“Sometimes when you hear people talk about learning to live with Covid, what seems to be suggested is that one morning we’ll wake up and not have to worry about it anymore, and not have to do anything to try to contain and control it,” she said.
“That’s not what I mean when I say ‘learning to live with it’. Instead, we will have to ask ourselves what adaptations to pre-pandemic life – face coverings, for example – might be required in the longer-term to enable us to live with it with far fewer protective measures.”
It means the death toll under this measurement, of people who tested positive for the virus in the past 28 days, remains at 9,934.
While no new deaths were reported, officials noted that register offices are now generally closed at weekends.
There were 1,432 people in hospital on Sunday with recently confirmed Covid-19, up 50 on the previous day, with 54 people in intensive care, down one.
“We are in a position where we all want to get to as much normality as possible. All of us, me included, really crave that,” Miss Sturgeon told the broadcaster.
“But we need to recognise that this virus, although we hope Omicron is milder than previous variants, this virus still takes lives and it still causes significant health impacts for people.
“So we have got to treat it seriously and not underestimate the damage that it can do.”
Before Miss Sturgeon spoke to STV, Scottish Conservative leader Douglas Ross said: “The Scottish public need to see some light at the end of the tunnel, so it’s time for the First Minister to produce a timetable on the new strategic framework that she promised.
“People want reassurance that restrictions won’t stay in force for a moment longer than absolutely necessary.
“After almost two years of sacrifice, the public need to see a bold timetable from the Scottish Government that will enable us to live safely with Covid.”

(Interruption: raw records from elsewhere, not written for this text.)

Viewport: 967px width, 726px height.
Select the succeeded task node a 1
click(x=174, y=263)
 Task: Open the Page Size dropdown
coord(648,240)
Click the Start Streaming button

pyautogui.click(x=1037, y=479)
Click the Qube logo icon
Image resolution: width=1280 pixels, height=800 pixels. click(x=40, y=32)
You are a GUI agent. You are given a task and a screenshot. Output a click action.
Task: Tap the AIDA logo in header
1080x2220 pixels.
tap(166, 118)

And Scottish Labour’s Health and Covid Recovery spokeswoman Jackie Baillie, commenting ahead of the update on Tuesday, said it was “a chance to take a serious look at where we stand in suppressing this virus, and what the latest data is telling us”.
“We need to make sure any and all restrictions are rooted firmly in the evidence and backed up by proper financial support,” she said.
“We also need a real plan to protect health and social care, which have been pushed to breaking point due to staffing shortages. Hospitals up and down the country are struggling to cope, and the lack of social care packages are leaving vulnerable people stranded without support.”